### [TASK INSTRUCTIONS]
Reproduce all of the data, making sure that no line differs from the original.

### [TASK DATA]

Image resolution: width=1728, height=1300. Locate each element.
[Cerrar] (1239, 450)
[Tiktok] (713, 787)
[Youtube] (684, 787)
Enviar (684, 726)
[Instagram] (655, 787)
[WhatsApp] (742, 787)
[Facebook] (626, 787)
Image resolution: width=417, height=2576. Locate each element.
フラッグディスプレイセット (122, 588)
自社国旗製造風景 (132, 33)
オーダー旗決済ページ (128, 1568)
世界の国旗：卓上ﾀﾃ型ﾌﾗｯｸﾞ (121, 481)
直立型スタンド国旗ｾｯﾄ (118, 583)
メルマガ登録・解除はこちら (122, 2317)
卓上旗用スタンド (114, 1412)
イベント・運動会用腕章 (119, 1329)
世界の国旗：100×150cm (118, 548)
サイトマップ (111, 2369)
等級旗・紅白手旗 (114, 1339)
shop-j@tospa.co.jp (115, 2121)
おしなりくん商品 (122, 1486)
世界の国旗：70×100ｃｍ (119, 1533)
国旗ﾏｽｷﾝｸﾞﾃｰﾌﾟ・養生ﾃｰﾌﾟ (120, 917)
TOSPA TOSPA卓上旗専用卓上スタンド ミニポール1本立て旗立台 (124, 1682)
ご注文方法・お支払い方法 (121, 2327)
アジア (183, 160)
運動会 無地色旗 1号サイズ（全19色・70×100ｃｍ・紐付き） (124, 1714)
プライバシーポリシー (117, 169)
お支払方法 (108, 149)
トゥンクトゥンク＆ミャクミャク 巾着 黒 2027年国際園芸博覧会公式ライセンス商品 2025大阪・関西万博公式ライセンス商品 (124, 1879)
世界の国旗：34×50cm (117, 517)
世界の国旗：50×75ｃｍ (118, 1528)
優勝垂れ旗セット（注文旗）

### [EXERCISE OUTPUT]
Image resolution: width=1728, height=1300. Locate each element.
[Cerrar] (1239, 450)
[Tiktok] (713, 787)
[Youtube] (684, 787)
Enviar (684, 726)
[Instagram] (655, 787)
[WhatsApp] (742, 787)
[Facebook] (626, 787)
Image resolution: width=417, height=2576. Locate each element.
フラッグディスプレイセット (122, 588)
自社国旗製造風景 (132, 33)
オーダー旗決済ページ (128, 1568)
世界の国旗：卓上ﾀﾃ型ﾌﾗｯｸﾞ (121, 481)
直立型スタンド国旗ｾｯﾄ (118, 583)
メルマガ登録・解除はこちら (122, 2317)
卓上旗用スタンド (114, 1412)
イベント・運動会用腕章 (119, 1329)
世界の国旗：100×150cm (118, 548)
サイトマップ (111, 2369)
等級旗・紅白手旗 (114, 1339)
shop-j@tospa.co.jp (115, 2121)
おしなりくん商品 (122, 1486)
世界の国旗：70×100ｃｍ (119, 1533)
国旗ﾏｽｷﾝｸﾞﾃｰﾌﾟ・養生ﾃｰﾌﾟ (120, 917)
TOSPA TOSPA卓上旗専用卓上スタンド ミニポール1本立て旗立台 (124, 1682)
ご注文方法・お支払い方法 (121, 2327)
アジア (183, 160)
運動会 無地色旗 1号サイズ（全19色・70×100ｃｍ・紐付き） (124, 1714)
プライバシーポリシー (117, 169)
お支払方法 (108, 149)
トゥンクトゥンク＆ミャクミャク 巾着 黒 2027年国際園芸博覧会公式ライセンス商品 2025大阪・関西万博公式ライセンス商品 (124, 1879)
世界の国旗：34×50cm (117, 517)
世界の国旗：50×75ｃｍ (118, 1528)
優勝垂れ旗セット（注文旗）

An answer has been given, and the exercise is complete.